▶ [Work to complete]
#1 From the passage on drought and grass growth, reproduce word for word the part that opens with the words containing "This puts dry" and closes with "the previous week.".
#2 Answer these questions using the passage on drought and grass growth:
(a) How much rain was measured at home in Limerick over the three days up to last Friday morning?
(b) What was the national moisture deficit before the rain of last week?
(c) What was the diet on Curtin's farm in Moorepark?

▶ [Passage shown]

=-=-=-=-=

That's a difficult question to answer. Speaking of rainfall, at home where I live in Limerick, up to last Friday morning, I measured 12mm (1/2in) of rain for the previous three days.


That's approximately 12,000 gallons of water on each acre.

We didn't get any of the downpours that fell in other areas, but we didn't have the moisture deficit that's present in other areas either.

Before the rain of last week, the moisture deficit nationally was 75mm (3in).

This puts dry soils at 100mm and marginal soils approaching 50mm.

At a moisture deficit of 50mm, grass growth will be slowing down.

Data from the new Teagasc Moorepark grass measuring project (i.e. Pasture Base) gave grass growth rates last week of between 10kg and 30kg DM of grass dry matter on dry soils, while marginal soils bombed along at 45-70kg of grass dry matter. Measurements taken from farms in Kerry last week returned a growth rate of 45kgs, down from 65kg the previous week.

So, last week's rain will have reduced the moisture deficit somewhat, but it will not have eliminated the drought.

The advice last week was to divide the farm into plots for grazing of one thirtieth and one fortieth of the area each day. That's a long rotation and the idea behind it was to prevent you from running out of grass completely.

In this scenario, you hopefully had between 1,250kg to 1,400kg of grass in front of you for the cows.

Once the cows had grazed their allocation, the rest of the diet was made up of concentrate and silage.

For instance, Curtin's farm in Moorepark was on a diet of one third grass, one third concentrate and one third silage.

=-=-=-=-=

▶ [Source excerpt]

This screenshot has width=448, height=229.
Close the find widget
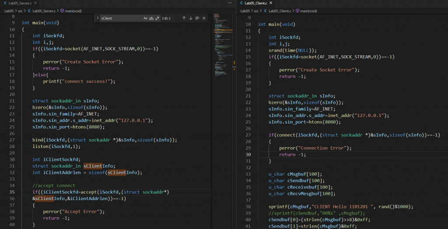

=-=-=-=-=

▶ [Solutions to each task]
#1
This puts dry soils at 100mm and marginal soils approaching 50mm.

At a moisture deficit of 50mm, grass growth will be slowing down.

Data from the new Teagasc Moorepark grass measuring project (i.e. Pasture Base) gave grass growth rates last week of between 10kg and 30kg DM of grass dry matter on dry soils, while marginal soils bombed along at 45-70kg of grass dry matter. Measurements taken from farms in Kerry last week returned a growth rate of 45kgs, down from 65kg the previous week.

#2
(a) 12mm (1/2in)
(b) 75mm (3in)
(c) One third grass, one third concentrate and one third silage